There are many different aspects of the physical environment that can affect the pattern of light intensity within a visual image. Changes in image intensity can sometimes be quite abrupt; this can be the case, for example, at an object's occlusion boundary or at reflectance edges on textured surfaces. Other variations can occur more gradually. For example, when a matte surface scatters light diffusely in all possible directions (see Fig. 1), the luminance in each local region is determined by the relative orientation between the surface and its direction of illumination. This produces a pattern of diffuse shading that varies gradually as a function of surface curvature. For shiny surfaces, light is reflected within a more limited range of directions, much like the carom of a billiard ball. The luminance of a shiny surface can change very rapidly as a function of its orientation relative to the light source and the point of observation, which produces local regions of high image intensity called specular highlights.

Diffuse and specular reflections. The upper panel shows how these two types of reflection differ in the pattern of light scattering, as well as in their chromatic structure: Diffuse reflections are the color of the surface, whereas specular reflections are the color of the light source. The lower left panel shows what happens to patterns of shading as an observer moves within a stationary visual scene. The solid green line represents the cross section of a curved surface, the green bars mark the local maxima of diffuse shading, the red bars mark the local maxima of specular shading, and the arrows show how these features are displaced because of motions of the observer. As shown, the local maxima of diffuse shading remain at fixed locations on the object's surface, but the pattern of specular highlights is systematically deformed. The direction of highlight displacement varies with the sign of surface curvature, and the magnitude of displacement is negatively related to the magnitude of curvature. The lower right panel shows what happens to these different types of shading as a surface undergoes a comparable motion relative to a stationary observer and a stationary source of illumination. Whereas local maxima of diffuse shading remain fixed during observer motion, object motion causes them to deform in a manner that is qualitatively similar to the deformations of specular highlights. Highlight displacements from object motion are qualitatively similar to those from observer motion, though the magnitudes of displacement are much larger.

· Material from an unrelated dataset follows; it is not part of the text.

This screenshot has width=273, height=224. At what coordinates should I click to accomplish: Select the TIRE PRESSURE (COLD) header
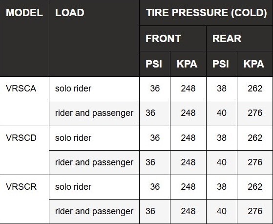pos(206,13)
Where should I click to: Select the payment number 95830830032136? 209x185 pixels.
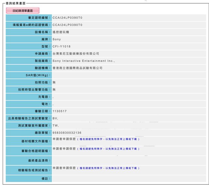point(67,133)
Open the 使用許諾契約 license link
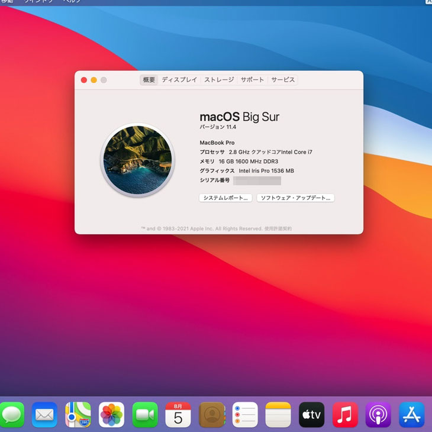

The fact that variations in image intensity can have many different environmental causes is theoretically important because each distinct type of visual feature can behave quite differently as a function of changing viewing conditions. As a consequence, most computational analyses for obtaining three-dimensional (3D) shape from 2D image data have adopted a modular approach in which a single type of visual feature is considered in isolation. For example, numerous algorithms have been developed for computing aspects of 3D shape from smooth occlusion contours (Koenderink, 1984; Koenderink & van Doorn, 1982; Malik, 1987), patterns of texture (e.g., Malik & Rosenholtz, 1997), or gradients of diffuse shading (e.g., Horn & Brooks, 1989; Stewart & Langer, 1997). Specular highlights, in contrast, have received relatively little attention. Most existing algorithms for the analysis of 3D shape from shading are designed explicitly for surfaces with diffuse reflectance functions, and are therefore incapable of correctly interpreting regions of an image that contain specular highlights. Indeed, some researchers have speculated that it may not be possible to compute 3D shape from specular highlights in individual static images (Oren & Nayar, 1997), except perhaps in highly constrained contexts (Savarese & Perona, 2002).

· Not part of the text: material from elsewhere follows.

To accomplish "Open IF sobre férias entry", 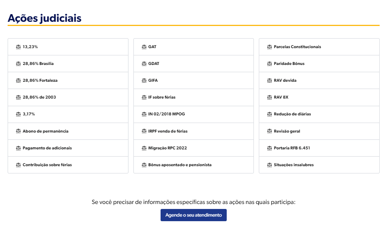I will click(x=162, y=97).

The analysis of 3D structure from visual information is often much easier when multiple images are available because of motion or binocular vision (e.g., Koenderink & van Doorn, 1991; Ullman, 1979). A fundamental assumption that is generally employed in the analysis of multiple images is that visual features must projectively correspond to fixed locations on an object's surface. Although this assumption is satisfied for the motions or binocular disparities of textured surfaces, it is often strongly violated for other types of visual features. For example, when a smoothly curved object rotates in depth, the locus of surface points that defines its occlusion contour changes continuously over time (Cipolla & Giblin, 1999; Giblin & Weiss, 1987). Gradients of diffuse shading are especially interesting in this context. When an observer moves relative to a fixed scene, the shading at each surface location remains constant. However, when an object moves relative to its sources of illumination, the shading at each point changes continuously (see Fig. 1). As a consequence of this behavior, current techniques for computing 3D shape from deformations of diffuse shading are applicable only for motions of an observer (or camera) within a fixed scene (Horn & Schunck, 1981; Nagel, 1981, 1987). A similar distinction is also applicable to the deformations of specular highlights. Several models have been developed for analyzing the deformations of highlights due to motions of the observer (Blake & Bülthoff, 1990, 1991; Oren & Nayar, 1997; Zisserman, Giblin, & Blake, 1989), but these models have not been generalized for the motions of a surface relative to its sources of illumination.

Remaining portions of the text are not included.